O advogado que representa os pais de Filipe no processo disse ao g1 que ainda irá avaliar um possível pedido de recurso, já que o valor inicial da indenização pedida pela defesa era de R$ 998 mil (500 salários mínimos por genitor, na época), e a quantia estabelecida pelo juiz foi quase metade disso. “Esse rapaz vem tendo várias mortes ao longo do tempo, a morte física e a morte moral, que os pais também têm que conviver, como se o menino fosse o culpado pelo próprio óbito”, disse Rogério.
Relembre o caso
O estudante da Faculdade de Filosofia, Letras e Ciências Humanas (FFLCH) morreu asfixiado em 30 de abril de 2019, aos 21 anos, depois que o armário que carregava deslizou e apertou seu pescoço, deixando-o sem ar, dentro de um elevador da Escola Politécnica (Poli) da USP. Ao chegar ao local, bombeiros, policiais militares e agentes da segurança encontraram Filipe já sem vida.
Mesmo sendo monitor de informática na Poli, Filipe e um colega estavam transportando o móvel de um andar para outro a pedido da supervisora, que não acionou a equipe de manutenção para fazer o serviço.
Apesar de a Polícia Civil ter concluído o inquérito que apurava as causas e eventuais responsabilidades pela morte do estudante sem apontar culpados, o Ministério Público (MP) entendeu que a mulher deveria ser responsabilizada por homicídio culposo, aquele sem intenção de matar.
O entendimento do MP é o de que, ao agir com negligência, a funcionária da universidade “deu causa ao óbito” do aluno, já que havia ordenado aos estudantes que fizessem a mudança no prédio, tirando os dois da função original e os colocando para exercer atividades para as quais não tinham treinamento.
Como o homicídio culposo tem pena menor do que quatro anos de prisão, o pacote anticrime, que entrou em vigor em 2020, estabelece a possibilidade de um ANPPcom a Promotoria, para que o autor de um crime não responda a processo nem seja preso.
Em outubro de 2020, a Justiça homologou o acordo por considerar que o crime que supervisora possa ter cometido foi sem violência ou grave ameaça.

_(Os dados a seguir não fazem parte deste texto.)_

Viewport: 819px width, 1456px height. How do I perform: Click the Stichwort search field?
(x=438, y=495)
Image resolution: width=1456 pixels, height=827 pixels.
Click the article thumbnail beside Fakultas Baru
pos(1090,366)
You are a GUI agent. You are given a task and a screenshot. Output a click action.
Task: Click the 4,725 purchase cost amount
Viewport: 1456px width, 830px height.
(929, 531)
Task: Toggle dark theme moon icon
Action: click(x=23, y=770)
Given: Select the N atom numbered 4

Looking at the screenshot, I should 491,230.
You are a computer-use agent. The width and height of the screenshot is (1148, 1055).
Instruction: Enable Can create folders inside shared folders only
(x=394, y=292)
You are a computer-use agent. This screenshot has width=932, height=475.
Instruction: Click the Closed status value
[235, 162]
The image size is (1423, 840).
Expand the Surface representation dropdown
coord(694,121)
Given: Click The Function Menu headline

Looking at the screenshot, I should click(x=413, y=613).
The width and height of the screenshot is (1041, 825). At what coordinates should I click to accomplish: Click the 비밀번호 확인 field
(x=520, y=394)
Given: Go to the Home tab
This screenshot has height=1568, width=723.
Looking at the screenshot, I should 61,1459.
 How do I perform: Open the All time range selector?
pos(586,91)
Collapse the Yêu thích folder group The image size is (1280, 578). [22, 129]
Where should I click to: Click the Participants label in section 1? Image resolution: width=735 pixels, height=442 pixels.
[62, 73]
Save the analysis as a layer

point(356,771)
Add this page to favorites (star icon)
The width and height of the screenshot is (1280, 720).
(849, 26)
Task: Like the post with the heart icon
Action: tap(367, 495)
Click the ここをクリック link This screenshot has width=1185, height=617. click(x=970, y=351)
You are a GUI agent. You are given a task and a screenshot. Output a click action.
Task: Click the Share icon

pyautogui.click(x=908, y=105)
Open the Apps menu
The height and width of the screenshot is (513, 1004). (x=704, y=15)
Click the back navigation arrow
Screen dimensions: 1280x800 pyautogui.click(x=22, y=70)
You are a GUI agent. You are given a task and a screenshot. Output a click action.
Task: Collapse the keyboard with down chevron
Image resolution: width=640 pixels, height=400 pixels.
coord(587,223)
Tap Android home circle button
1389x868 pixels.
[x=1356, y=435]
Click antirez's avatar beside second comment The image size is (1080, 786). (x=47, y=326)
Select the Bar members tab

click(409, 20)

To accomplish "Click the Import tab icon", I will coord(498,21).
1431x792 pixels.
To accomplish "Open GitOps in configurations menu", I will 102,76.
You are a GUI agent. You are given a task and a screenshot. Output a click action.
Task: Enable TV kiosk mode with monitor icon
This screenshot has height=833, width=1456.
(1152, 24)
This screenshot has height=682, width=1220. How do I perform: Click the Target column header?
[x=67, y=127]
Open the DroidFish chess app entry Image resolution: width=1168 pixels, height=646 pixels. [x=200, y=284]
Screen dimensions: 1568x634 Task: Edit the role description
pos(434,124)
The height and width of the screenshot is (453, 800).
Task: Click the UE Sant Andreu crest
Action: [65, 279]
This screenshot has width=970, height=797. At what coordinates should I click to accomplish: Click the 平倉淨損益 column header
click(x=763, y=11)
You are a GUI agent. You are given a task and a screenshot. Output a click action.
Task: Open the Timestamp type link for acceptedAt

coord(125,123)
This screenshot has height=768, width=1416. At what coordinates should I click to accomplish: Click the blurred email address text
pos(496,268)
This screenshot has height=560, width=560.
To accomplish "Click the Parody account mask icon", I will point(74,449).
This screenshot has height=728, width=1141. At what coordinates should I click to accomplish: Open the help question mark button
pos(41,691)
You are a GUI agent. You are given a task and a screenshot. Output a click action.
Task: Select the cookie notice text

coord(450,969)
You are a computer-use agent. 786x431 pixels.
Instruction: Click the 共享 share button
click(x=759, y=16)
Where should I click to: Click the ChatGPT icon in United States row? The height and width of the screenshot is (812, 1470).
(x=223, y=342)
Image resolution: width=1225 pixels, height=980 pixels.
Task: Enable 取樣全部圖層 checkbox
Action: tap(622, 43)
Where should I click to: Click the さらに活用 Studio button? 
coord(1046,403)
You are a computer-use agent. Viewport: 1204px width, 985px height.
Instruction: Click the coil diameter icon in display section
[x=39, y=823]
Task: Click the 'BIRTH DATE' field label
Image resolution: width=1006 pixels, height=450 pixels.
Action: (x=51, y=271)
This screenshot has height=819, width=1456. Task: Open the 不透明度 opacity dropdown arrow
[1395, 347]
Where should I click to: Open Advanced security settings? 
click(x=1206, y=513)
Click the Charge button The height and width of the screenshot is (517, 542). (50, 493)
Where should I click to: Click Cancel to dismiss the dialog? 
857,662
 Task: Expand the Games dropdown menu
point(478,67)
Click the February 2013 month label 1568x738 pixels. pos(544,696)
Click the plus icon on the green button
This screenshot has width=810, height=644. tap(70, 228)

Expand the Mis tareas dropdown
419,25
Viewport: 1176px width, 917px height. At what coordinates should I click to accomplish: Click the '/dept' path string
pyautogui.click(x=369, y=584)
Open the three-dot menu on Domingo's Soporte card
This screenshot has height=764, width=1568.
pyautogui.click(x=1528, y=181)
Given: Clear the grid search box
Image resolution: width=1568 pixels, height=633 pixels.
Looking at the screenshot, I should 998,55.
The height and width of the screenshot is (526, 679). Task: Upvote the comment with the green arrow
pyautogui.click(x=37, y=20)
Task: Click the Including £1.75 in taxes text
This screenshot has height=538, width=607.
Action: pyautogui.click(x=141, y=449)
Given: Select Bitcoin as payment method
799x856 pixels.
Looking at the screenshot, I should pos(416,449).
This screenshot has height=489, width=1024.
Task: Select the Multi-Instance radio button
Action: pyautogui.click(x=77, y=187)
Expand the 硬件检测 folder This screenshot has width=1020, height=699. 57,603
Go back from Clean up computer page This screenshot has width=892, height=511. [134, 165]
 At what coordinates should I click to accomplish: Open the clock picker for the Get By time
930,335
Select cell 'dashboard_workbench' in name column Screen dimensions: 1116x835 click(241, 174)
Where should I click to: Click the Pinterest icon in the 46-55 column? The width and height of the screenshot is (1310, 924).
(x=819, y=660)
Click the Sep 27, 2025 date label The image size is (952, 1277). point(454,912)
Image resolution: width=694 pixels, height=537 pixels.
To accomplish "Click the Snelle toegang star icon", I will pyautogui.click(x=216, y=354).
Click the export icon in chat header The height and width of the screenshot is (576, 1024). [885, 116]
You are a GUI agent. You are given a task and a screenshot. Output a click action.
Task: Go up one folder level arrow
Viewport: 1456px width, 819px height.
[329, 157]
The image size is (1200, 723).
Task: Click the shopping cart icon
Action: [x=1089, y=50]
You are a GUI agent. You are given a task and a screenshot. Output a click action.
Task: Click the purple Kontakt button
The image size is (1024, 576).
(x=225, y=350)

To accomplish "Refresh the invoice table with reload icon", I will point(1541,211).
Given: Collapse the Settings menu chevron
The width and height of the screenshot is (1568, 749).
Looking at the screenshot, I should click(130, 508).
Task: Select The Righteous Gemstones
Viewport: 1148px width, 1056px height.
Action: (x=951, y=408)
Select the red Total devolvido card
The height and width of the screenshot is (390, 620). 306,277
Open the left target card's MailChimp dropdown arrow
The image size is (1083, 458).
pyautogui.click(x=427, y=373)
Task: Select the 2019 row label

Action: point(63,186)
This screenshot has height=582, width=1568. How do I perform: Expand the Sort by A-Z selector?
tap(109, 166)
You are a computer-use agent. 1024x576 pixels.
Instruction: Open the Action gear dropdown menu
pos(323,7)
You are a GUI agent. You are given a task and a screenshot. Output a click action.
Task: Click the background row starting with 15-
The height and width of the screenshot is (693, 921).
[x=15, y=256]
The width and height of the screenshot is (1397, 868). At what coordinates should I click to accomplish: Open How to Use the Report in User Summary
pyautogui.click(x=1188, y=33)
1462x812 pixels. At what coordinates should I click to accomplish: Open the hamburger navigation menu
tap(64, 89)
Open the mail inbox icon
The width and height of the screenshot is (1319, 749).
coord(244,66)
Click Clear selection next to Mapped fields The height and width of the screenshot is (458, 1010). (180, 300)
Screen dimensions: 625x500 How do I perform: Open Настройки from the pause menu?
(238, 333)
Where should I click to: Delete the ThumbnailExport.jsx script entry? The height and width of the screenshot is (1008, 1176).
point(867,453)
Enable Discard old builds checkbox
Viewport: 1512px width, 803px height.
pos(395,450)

Desse modo, não foi ajuizada ação penal contra a funcionária, que deixou de ser denunciada pelo Ministério Público por homicídio culposo. Em troca, a mulher foi sentenciada a prestar serviços comunitários por oito meses.
Nota da USP na íntegra
“A USP acolhe alunas e alunos em seus cursos de graduação, todos os anos, para melhorar a vida de cada um deles e delas. A USP é uma instituição comprometida com a missão de expandir os horizontes e melhorar o futuro de cada estudante. Quando uma tragédia como essa nos golpeia, sentimos dor e pesar. Estamos empenhados em manter o apoio à família do aluno Filipe, cuja morte nos deixou e ainda nos deixa inconformados. A USP se solidariza com o sofrimento da família.”